Conclusions and future perspectives

The dynamic and transient nature of PPIs makes it challenging for conventional approaches to provide real-time in vivo information. The development and in vivo application of BioID/TurboID and its sibling PL method APEX/APEX-seq furnish a powerful toolbox for illustrating critical PPIs and protein-RNA interactions with subcellular resolution. Capitalizing on the high catalytic activity and temporal resolution, TurboID and miniTurbo are likely to be widely employed in mouse in vivo interactome studies. Split forms of the PL method will be more appropriate for studies requiring higher spatial specificity, especially for proteomic analysis of organelle contact sites or macromolecular complexes.
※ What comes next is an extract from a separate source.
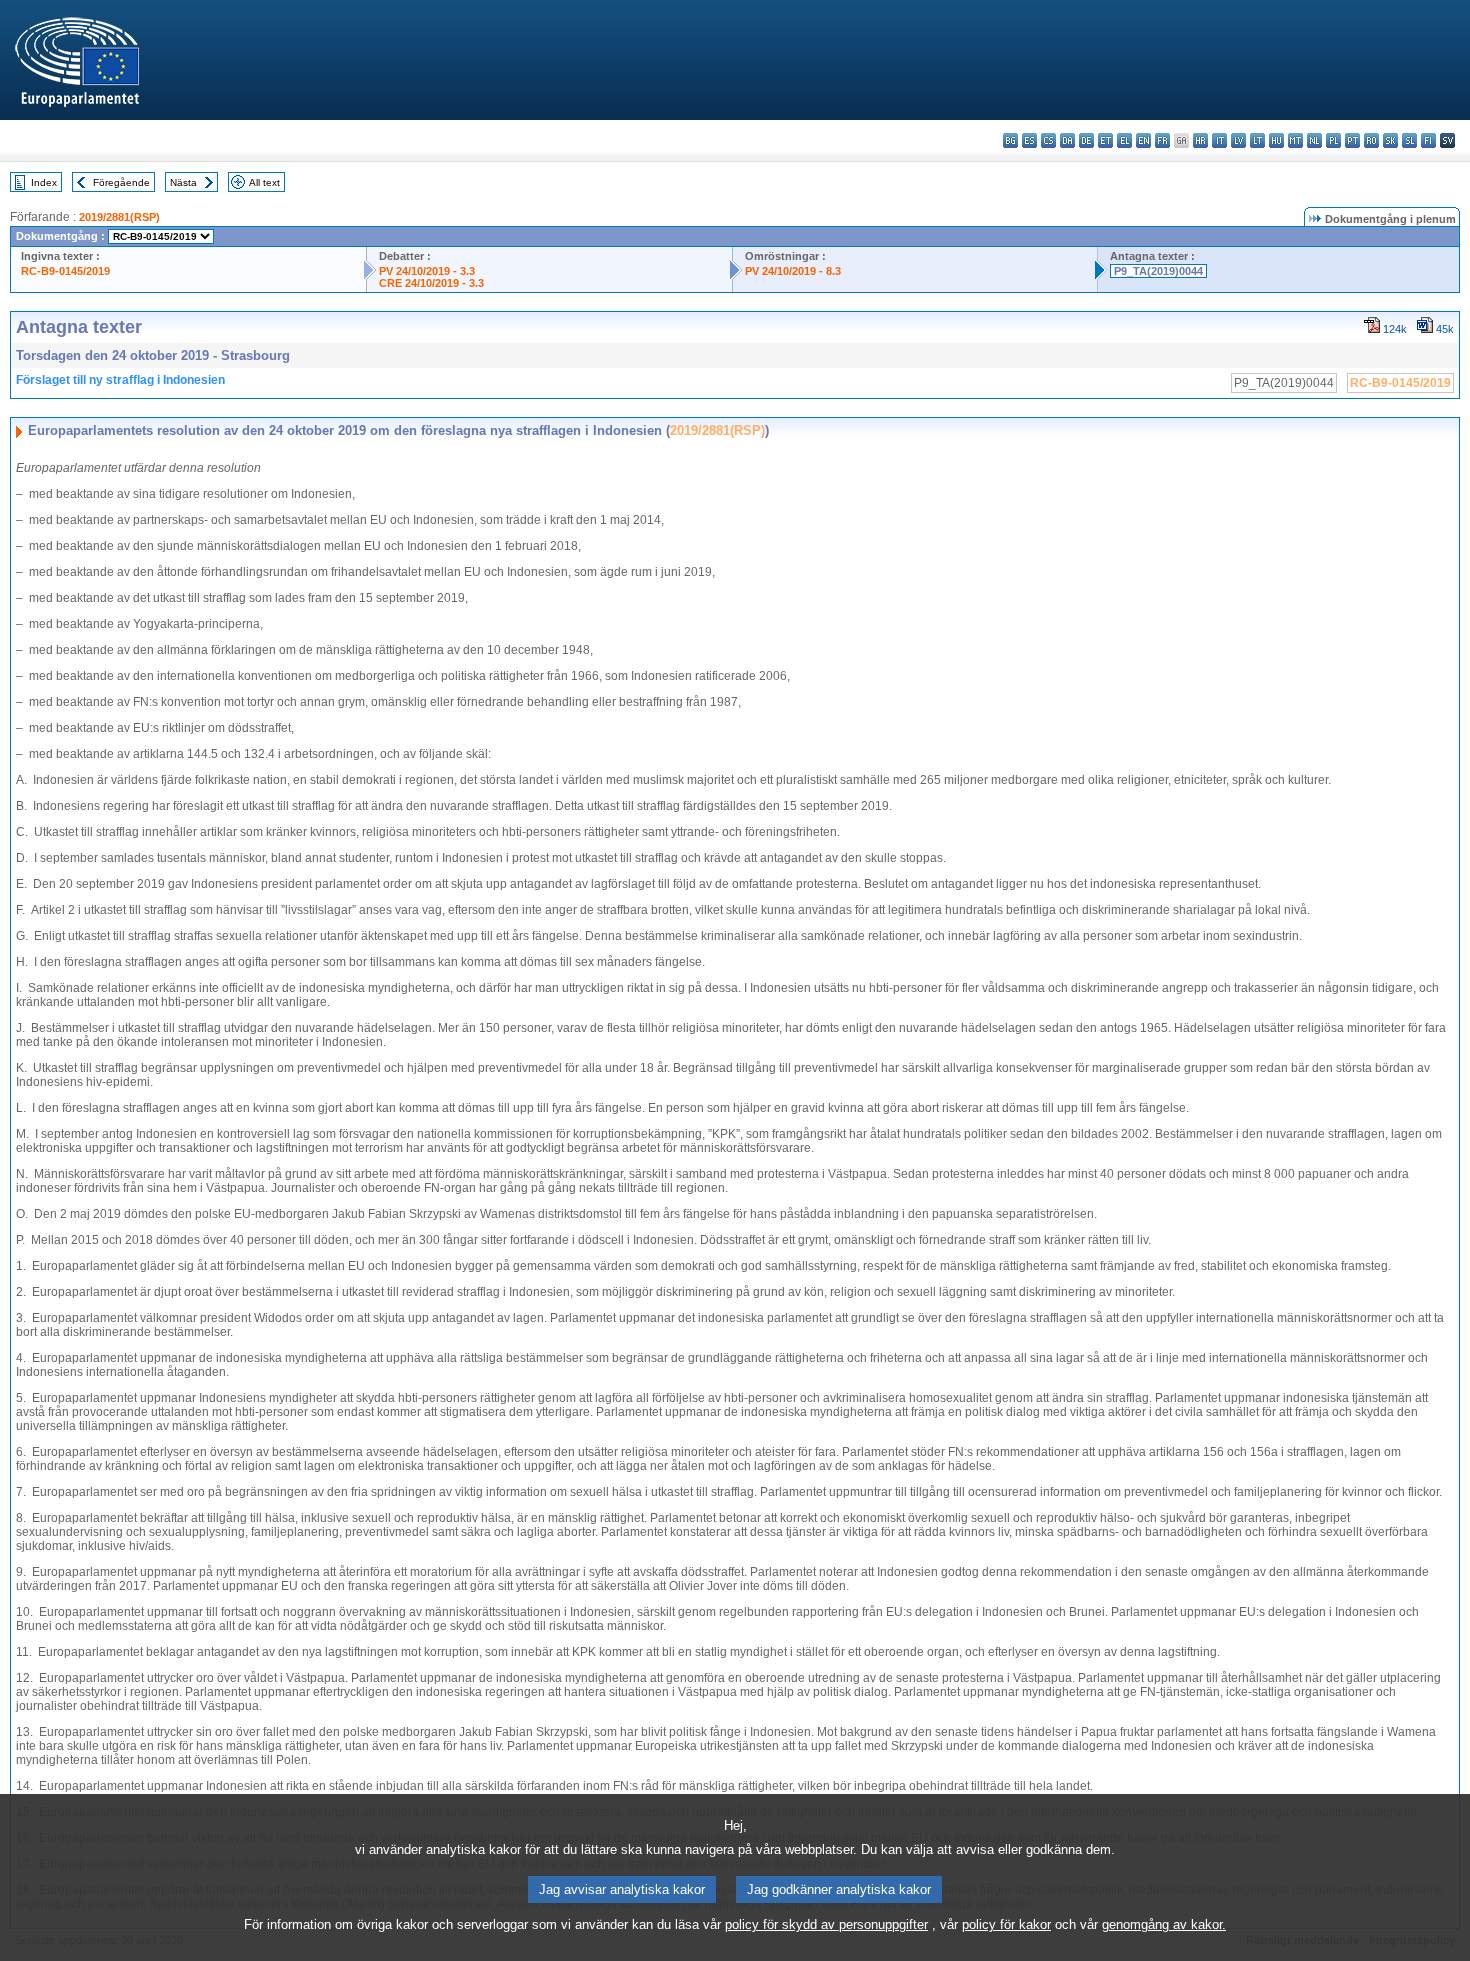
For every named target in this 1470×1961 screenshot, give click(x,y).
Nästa (183, 182)
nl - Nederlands (1314, 140)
In addition to providing interactome profiles using APEX- or BioID-PL techniques, universal protein biotinylation by N-hydroxysuccinimidobiotin (NHS-biotin) (Fig. 1c) has recently been adapted to profile the proteome of retinal ganglion cells and transportomes along the visual pathway in adult rats [71]. Another special proteome, nascent proteome, can be determined in mouse in vivo by expressing a mutant methionyl-tRNA synthetase (MetRS L274G), which allows metabolic labeling of newly-synthesized proteins with the non-canonical amino acid azidonorleucine [72]. We expect additional novel or upgraded enzyme tags to be identified in the near future. Combining these approaches will be particularly beneficial for sensitive detection of highly diverse proteomes during a defined time window in a specific cell type in vivo.